People v Dobbins
2014 NY Slip Op 09146 [123 AD3d 1140]
December 31, 2014
Appellate Division, Second Department
Published by New York State Law Reporting Bureau pursuant to Judiciary Law § 431.
As corrected through Wednesday, January 28, 2015

 The People of the State of New York, Respondent,
Gillian Dobbins, Appellant.

James L. Iannone, Williston Park, N.Y., for appellant, and appellant pro se.

Kathleen M. Rice, District Attorney, Mineola, N.Y. (Yael V. Levy and Kevin C. King of counsel), for respondent.

Appeal by the defendant from a judgment of the Supreme Court, Nassau County (Robbins, J.), rendered March 26, 2009, convicting him of robbery in the first degree (four counts) and criminal possession of a weapon in the third degree, upon a jury verdict, and imposing sentence. The appeal brings up for review the denial, after a hearing pursuant to a stipulation in lieu of motions (Honorof, J.), of the suppression of the defendant's statement to law enforcement officials.

Ordered that the judgment is affirmed.

The Supreme Court properly denied the defendant's motion to sever certain counts of the indictment. The separate offenses were properly joinable in a single indictment pursuant to CPL 200.20 (2) (b), since the nature of the proof for each of the offenses was material and admissible as evidence upon the trial of the others (see People v Kirksey, 107 AD3d 825, 825 [2013]; People v Dayton, 66 AD3d 797, 797 [2009]; People v Killings, 55 AD3d 852, 852 [2008]). Inasmuch as the offenses were properly joined in one indictment from the outset, the court lacked the statutory authority to sever them (see CPL 200.20 [3]; People v Bongarzone, 69 NY2d 892, 895 [1987]; People v Kirksey, 107 AD3d at 825; People v Salnave, 41 AD3d 872, 873 [2007]).

Contrary to the defendant's contention, the evidence presented at the suppression hearing established that he knowingly, voluntarily, and intelligently waived his Miranda rights prior to making his statement to law enforcement officials (see Miranda v Arizona, 384 US 436 [1966]). " 'A defendant who refuses to sign a written waiver of his [or her] rights, including a Miranda rights card, may nevertheless orally waive his [or her] rights' " (People v Thornton, 87 AD3d 663, 664 [2011], quoting People v Saunders, 71 AD3d 1058, 1059 [2010]). Here, the defendant impliedly waived his rights by stating that he understood his rights and then willingly answering questions from law enforcement officials after declining to sign the waiver on the Miranda rights card with which he was provided (see People v Sirno, 76 NY2d 967, 968 [1990]; People v Thornton, 87 AD3d at 664; People v Ridgeway, 101 AD2d 555, 562 [1984], affd 64 NY2d 952 [1985]).

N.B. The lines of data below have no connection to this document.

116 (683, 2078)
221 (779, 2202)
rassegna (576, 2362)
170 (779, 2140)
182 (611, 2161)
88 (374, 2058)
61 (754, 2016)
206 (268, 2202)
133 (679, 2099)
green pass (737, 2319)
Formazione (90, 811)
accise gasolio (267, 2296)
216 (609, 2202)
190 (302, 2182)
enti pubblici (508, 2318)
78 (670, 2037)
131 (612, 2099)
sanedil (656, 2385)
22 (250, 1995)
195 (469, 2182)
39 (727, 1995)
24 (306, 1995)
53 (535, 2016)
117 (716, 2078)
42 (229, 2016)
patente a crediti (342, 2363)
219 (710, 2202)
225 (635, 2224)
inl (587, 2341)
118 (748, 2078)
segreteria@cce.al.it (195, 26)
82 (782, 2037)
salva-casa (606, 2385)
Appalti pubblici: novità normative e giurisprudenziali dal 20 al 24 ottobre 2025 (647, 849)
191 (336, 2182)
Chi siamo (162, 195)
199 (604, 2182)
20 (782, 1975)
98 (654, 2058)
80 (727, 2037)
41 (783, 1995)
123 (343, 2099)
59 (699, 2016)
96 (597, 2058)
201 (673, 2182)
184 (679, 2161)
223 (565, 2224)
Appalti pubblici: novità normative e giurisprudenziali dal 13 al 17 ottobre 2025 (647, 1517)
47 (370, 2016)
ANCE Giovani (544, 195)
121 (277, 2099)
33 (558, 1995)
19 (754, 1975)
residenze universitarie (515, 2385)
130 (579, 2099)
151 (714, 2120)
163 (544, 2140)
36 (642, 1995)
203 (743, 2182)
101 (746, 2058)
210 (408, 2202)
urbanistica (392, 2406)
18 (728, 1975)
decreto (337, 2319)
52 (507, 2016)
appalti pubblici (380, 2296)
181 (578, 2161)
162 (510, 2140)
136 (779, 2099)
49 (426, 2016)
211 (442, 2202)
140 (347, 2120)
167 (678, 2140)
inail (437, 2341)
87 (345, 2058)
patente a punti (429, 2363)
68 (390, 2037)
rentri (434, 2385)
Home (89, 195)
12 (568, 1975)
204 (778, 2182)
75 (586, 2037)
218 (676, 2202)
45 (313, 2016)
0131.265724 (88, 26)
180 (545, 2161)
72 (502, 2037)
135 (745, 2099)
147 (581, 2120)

[*2] The defendant's contention that certain remarks made by the prosecutor during summation were improper is without merit, as the challenged remarks were within the broad bounds of rhetorical comment permissible in closing arguments, fair response to arguments made by defense counsel in summation, and fair comment upon the evidence (see People v Galloway, 54 NY2d 396, 400 [1981]; People v Ashwal, 39 NY2d 105, 109 [1976]; People v Rios, 105 AD3d 873, 873 [2013]).

The defendant's contention that the prosecutor improperly introduced evidence of an uncharged crime is unpreserved for appellate review. In any event, any error was harmless, as there was overwhelming evidence of the defendant's guilt, and no significant probability that the error contributed to the defendant's convictions (see People v Crimmins, 36 NY2d 230, 241-242 [1975]; People v Jones, 23 AD3d 399, 399 [2005]).

The defendant's remaining contention, raised in his pro se supplemental brief, pertains to matter dehors the record on appeal (see People v Cuesta, 103 AD3d 913, 916 [2013]; People v Redmond, 41 AD3d 514, 515-516 [2007]). Rivera, J.P., Skelos, Roman and Miller, JJ., concur.